Compute a convex hull and create a mask from it

fill_hull.py

import numpy as np
import scipy

def fill_hull(image):
    """
    Compute the convex hull of the given binary image and
    return a mask of the filled hull.
    
    Adapted from:
    https://stackoverflow.com/a/46314485/162094

    This version is slightly (~40%) faster for 3D volumes,
    by being a little more stingy with RAM.
    """
    # (The variable names below assume 3D input,
    # but this would still work in 4D, etc.)
    
    assert (np.array(image.shape) <= np.iinfo(np.int16).max).all(), \
        f"This function assumes your image is smaller than {2**15} in each dimension"
    
    points = np.argwhere(image).astype(np.int16)
    hull = scipy.spatial.ConvexHull(points)
    deln = scipy.spatial.Delaunay(points[hull.vertices])

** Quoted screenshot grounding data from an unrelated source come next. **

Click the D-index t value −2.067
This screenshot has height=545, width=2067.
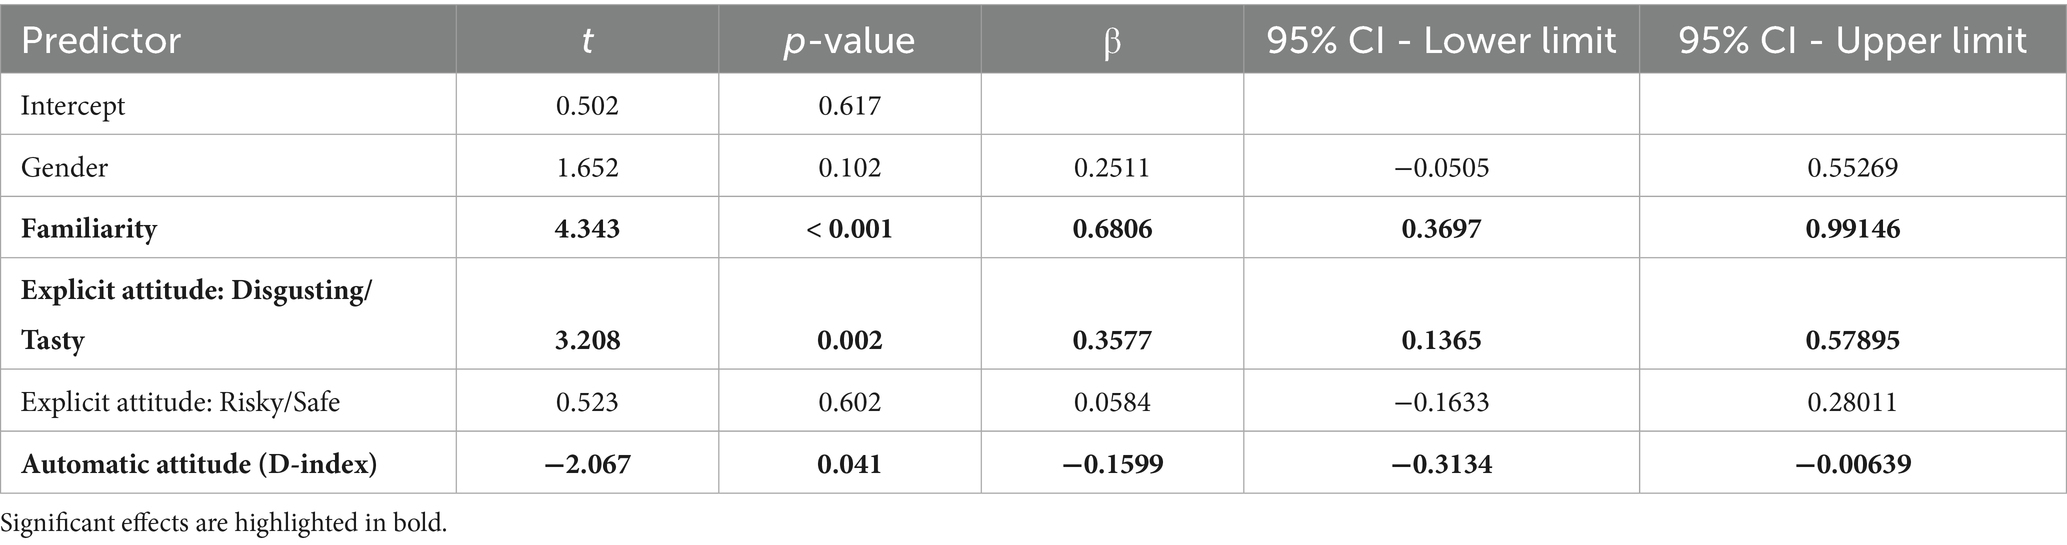pos(587,464)
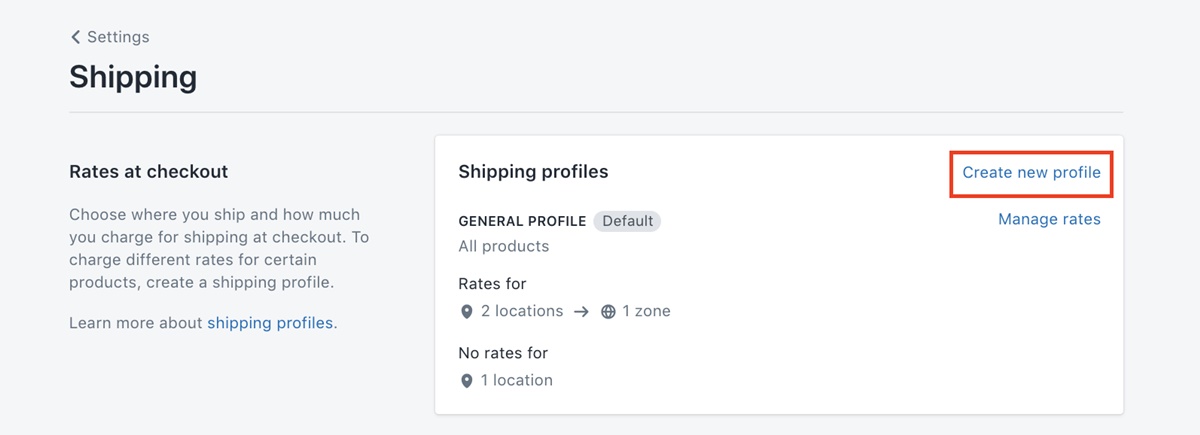This screenshot has height=435, width=1200.
Task: Click the location pin beside 1 location
Action: click(x=466, y=381)
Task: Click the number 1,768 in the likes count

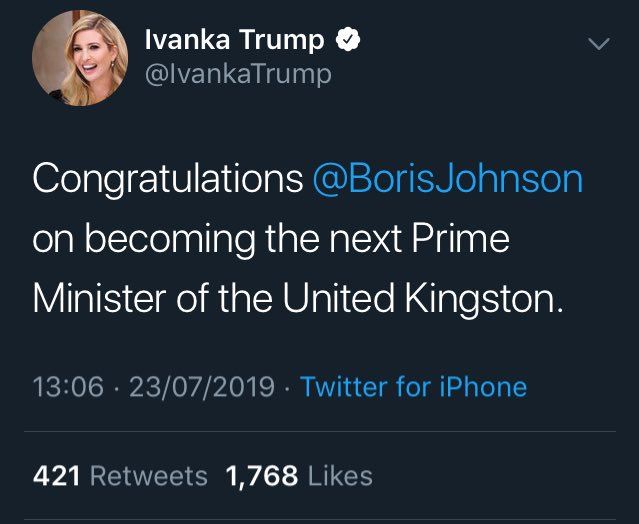Action: [x=262, y=476]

    # Instead of allocating a giant array for all indices in the volume,
    # just iterate over the slices one at a time.
    idx_2d = np.indices(image.shape[1:], np.int16)
    idx_2d = np.moveaxis(idx_2d, 0, -1)

    idx_3d = np.zeros((*image.shape[1:], image.ndim), np.int16)
    idx_3d[:, :, 1:] = idx_2d
    
    mask = np.zeros_like(image, dtype=bool)
    for z in range(len(image)):
        idx_3d[:,:,0] = z
        s = deln.find_simplex(idx_3d)
        mask[z, (s != -1)] = 1

    return mask

I suppose this could be improved even further by limiting the analysis to the bounding-box of the convex hull, assuming the hull doesn't span the entire volume...